An exact reproduction of every record is required.

════════════════════

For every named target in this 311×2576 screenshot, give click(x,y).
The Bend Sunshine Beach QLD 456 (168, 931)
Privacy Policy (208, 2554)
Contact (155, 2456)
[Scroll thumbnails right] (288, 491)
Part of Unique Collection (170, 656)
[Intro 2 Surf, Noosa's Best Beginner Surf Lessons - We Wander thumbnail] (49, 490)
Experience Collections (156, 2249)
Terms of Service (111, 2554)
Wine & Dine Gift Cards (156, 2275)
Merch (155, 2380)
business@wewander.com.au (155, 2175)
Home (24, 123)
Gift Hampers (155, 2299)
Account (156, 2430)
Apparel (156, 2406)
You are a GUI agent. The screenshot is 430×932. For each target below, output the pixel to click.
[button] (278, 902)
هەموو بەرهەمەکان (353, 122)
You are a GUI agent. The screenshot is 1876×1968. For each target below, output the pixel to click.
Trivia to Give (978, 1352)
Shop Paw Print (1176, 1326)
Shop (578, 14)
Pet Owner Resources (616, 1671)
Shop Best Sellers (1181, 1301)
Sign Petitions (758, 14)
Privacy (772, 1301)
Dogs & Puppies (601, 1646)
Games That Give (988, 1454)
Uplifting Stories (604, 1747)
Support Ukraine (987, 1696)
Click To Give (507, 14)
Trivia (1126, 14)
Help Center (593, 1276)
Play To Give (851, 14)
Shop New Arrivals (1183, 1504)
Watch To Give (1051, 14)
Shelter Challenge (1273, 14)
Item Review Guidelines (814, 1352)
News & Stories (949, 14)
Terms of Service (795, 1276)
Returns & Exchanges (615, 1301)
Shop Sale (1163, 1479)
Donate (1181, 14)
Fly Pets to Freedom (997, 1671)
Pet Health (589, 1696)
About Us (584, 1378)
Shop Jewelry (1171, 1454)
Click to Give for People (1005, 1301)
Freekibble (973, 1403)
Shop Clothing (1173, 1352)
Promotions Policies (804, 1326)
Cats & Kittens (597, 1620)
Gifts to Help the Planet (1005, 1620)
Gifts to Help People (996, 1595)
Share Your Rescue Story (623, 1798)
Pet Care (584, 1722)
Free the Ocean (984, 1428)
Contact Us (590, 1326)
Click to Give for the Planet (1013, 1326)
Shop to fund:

════════════════════

EXPECTED OUTPUT —
For every named target in this 311×2576 screenshot, give click(x,y).
The Bend Sunshine Beach QLD 456 (168, 931)
Privacy Policy (208, 2554)
Contact (155, 2456)
[Scroll thumbnails right] (288, 491)
Part of Unique Collection (170, 656)
[Intro 2 Surf, Noosa's Best Beginner Surf Lessons - We Wander thumbnail] (49, 490)
Experience Collections (156, 2249)
Terms of Service (111, 2554)
Wine & Dine Gift Cards (156, 2275)
Merch (155, 2380)
business@wewander.com.au (155, 2175)
Home (24, 123)
Gift Hampers (155, 2299)
Account (156, 2430)
Apparel (156, 2406)
You are a GUI agent. The screenshot is 430×932. For each target below, output the pixel to click.
[button] (278, 902)
هەموو بەرهەمەکان (353, 122)
You are a GUI agent. The screenshot is 1876×1968. For each target below, output the pixel to click.
Trivia to Give (978, 1352)
Shop Paw Print (1176, 1326)
Shop (578, 14)
Pet Owner Resources (616, 1671)
Shop Best Sellers (1181, 1301)
Sign Petitions (758, 14)
Privacy (772, 1301)
Dogs & Puppies (601, 1646)
Games That Give (988, 1454)
Uplifting Stories (604, 1747)
Support Ukraine (987, 1696)
Click To Give (507, 14)
Trivia (1126, 14)
Help Center (593, 1276)
Play To Give (851, 14)
Shop New Arrivals (1183, 1504)
Watch To Give (1051, 14)
Shelter Challenge (1273, 14)
Item Review Guidelines (814, 1352)
News & Stories (949, 14)
Terms of Service (795, 1276)
Returns & Exchanges (615, 1301)
Shop Sale (1163, 1479)
Donate (1181, 14)
Fly Pets to Freedom (997, 1671)
Pet Health (589, 1696)
About Us (584, 1378)
Shop Jewelry (1171, 1454)
Click to Give for People (1005, 1301)
Freekibble (973, 1403)
Shop Clothing (1173, 1352)
Promotions Policies (804, 1326)
Cats & Kittens (597, 1620)
Gifts to Help the Planet (1005, 1620)
Gifts to Help People (996, 1595)
Share Your Rescue Story (623, 1798)
Pet Care (584, 1722)
Free the Ocean (984, 1428)
Contact Us (590, 1326)
Click to Give for the Planet (1013, 1326)
Shop to fund:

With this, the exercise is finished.